Error when all variants get filtered from gnomAD blacklist / empty VCF is given

arine commented 2 weeks ago

Describe the bug When all variants get filtered (or, I believe an empty VCF will do the same), the score file under the "rami-test" directory becomes empty.

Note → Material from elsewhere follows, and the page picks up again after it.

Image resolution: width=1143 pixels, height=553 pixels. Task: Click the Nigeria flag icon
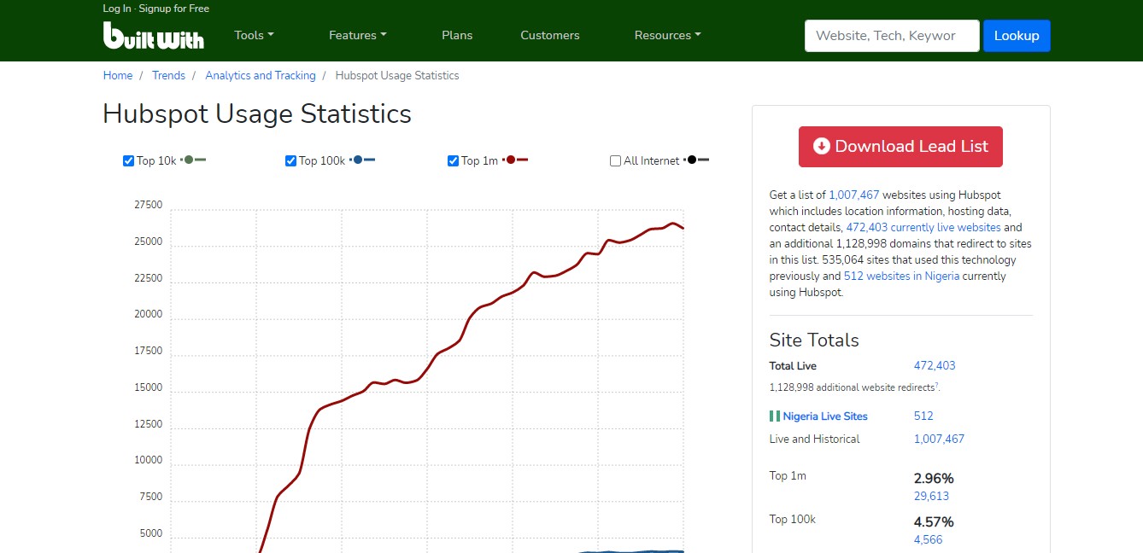[774, 416]
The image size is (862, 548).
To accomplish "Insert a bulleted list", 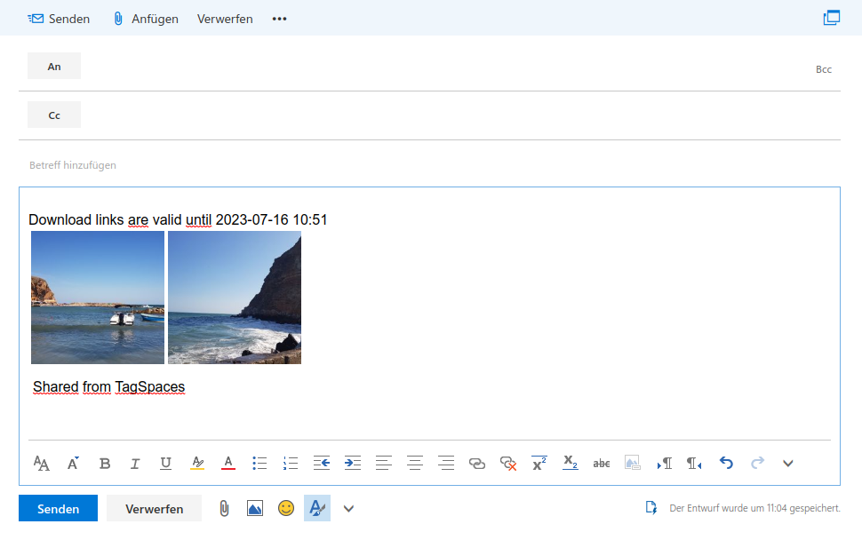I will pos(259,463).

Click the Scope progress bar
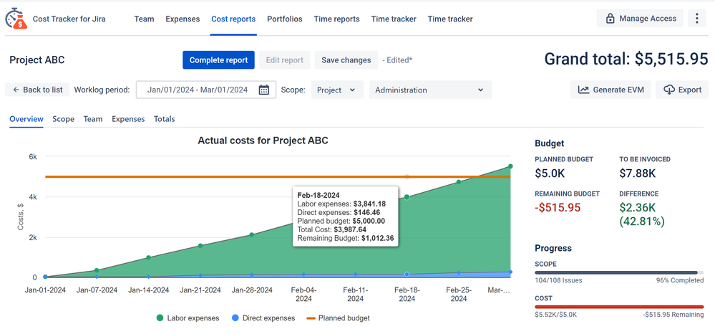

Thus, this case produces below error:

Traceback (most recent call last):
  File "/run/generate_new_matrix_2.py", line 17, in <module>
    score=pd.read_csv('/out/rami-test/%s_scores.csv'%(sys.argv[1]))
  File "/usr/local/lib/python3.8/dist-packages/pandas/util/_decorators.py", line 311, in wrapper
    return func(*args, **kwargs)
  File "/usr/local/lib/python3.8/dist-packages/pandas/io/parsers/readers.py", line 680, in read_csv
    return _read(filepath_or_buffer, kwds)
  File "/usr/local/lib/python3.8/dist-packages/pandas/io/parsers/readers.py", line 575, in _read
    parser = TextFileReader(filepath_or_buffer, **kwds)
  File "/usr/local/lib/python3.8/dist-packages/pandas/io/parsers/readers.py", line 934, in __init__
    self._engine = self._make_engine(f, self.engine)
  File "/usr/local/lib/python3.8/dist-packages/pandas/io/parsers/readers.py", line 1236, in _make_engine
    return mapping[engine](f, **self.options)
  File "/usr/local/lib/python3.8/dist-packages/pandas/io/parsers/c_parser_wrapper.py", line 75, in __init__
    self._reader = parsers.TextReader(src, **kwds)
  File "pandas/_libs/parsers.pyx", line 551, in pandas._libs.parsers.TextReader.__cinit__
pandas.errors.EmptyDataError: No columns to parse from file

Expected behavior The pipeline should finish without error and produce an output file 1) containing the same number of content lines as the number of input variants, possibly with an AIM score of 0, or, 2) with no line but the header.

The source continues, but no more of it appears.